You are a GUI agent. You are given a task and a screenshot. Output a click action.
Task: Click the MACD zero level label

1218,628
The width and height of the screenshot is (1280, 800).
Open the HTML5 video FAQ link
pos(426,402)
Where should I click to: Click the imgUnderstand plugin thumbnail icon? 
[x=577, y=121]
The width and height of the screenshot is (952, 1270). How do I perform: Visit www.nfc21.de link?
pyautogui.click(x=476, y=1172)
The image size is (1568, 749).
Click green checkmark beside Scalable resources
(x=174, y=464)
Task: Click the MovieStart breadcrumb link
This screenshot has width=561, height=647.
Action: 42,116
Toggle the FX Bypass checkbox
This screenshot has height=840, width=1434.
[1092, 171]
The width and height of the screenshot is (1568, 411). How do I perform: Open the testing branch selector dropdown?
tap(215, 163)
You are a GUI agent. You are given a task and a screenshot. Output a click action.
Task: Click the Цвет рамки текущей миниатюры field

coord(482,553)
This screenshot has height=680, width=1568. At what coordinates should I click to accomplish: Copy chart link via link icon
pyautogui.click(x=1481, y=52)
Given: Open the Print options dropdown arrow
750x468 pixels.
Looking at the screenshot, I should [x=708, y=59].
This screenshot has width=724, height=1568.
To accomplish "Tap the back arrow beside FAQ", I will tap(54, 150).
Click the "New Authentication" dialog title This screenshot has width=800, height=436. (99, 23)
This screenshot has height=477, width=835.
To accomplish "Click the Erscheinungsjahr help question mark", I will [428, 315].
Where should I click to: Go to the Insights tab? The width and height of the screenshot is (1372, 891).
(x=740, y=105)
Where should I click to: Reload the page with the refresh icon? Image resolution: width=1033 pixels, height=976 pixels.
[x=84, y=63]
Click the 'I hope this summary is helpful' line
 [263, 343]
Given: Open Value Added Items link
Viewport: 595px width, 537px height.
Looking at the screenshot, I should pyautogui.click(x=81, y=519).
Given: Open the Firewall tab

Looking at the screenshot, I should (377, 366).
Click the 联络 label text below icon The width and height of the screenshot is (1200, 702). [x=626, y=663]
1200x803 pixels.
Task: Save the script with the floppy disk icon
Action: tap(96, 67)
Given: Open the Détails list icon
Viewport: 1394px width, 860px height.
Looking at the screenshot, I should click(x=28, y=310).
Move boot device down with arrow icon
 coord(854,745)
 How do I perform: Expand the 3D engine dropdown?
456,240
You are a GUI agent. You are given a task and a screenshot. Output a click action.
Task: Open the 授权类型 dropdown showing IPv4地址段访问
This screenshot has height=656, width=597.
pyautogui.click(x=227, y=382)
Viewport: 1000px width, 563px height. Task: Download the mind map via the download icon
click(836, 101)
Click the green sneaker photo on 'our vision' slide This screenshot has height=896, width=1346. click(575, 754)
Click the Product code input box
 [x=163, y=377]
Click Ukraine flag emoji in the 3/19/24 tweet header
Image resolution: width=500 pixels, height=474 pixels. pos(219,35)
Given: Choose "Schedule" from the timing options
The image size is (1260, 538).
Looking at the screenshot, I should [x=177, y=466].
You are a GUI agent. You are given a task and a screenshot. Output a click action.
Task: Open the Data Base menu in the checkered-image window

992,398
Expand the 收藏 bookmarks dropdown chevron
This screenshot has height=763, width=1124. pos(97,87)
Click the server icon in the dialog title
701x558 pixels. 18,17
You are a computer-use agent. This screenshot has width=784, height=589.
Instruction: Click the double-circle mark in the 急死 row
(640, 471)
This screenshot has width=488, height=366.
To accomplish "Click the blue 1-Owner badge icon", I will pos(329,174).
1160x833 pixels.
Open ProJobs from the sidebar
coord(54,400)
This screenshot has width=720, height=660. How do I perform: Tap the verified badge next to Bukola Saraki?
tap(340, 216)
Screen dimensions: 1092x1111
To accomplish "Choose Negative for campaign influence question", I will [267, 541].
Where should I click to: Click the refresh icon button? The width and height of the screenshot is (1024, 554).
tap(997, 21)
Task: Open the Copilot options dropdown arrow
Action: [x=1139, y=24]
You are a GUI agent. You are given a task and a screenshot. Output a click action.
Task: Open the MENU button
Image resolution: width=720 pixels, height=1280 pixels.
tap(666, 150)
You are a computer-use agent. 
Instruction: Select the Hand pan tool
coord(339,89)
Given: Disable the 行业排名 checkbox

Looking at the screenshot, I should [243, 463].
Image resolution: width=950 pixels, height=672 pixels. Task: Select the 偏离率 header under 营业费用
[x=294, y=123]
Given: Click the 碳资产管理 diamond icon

______

• Aim of the exercise: Pull every line containing "computer" from the entries above and copy it.

• Task answer:
You are a computer-use agent. This screenshot has width=784, height=589.
You are a computer-use agent. 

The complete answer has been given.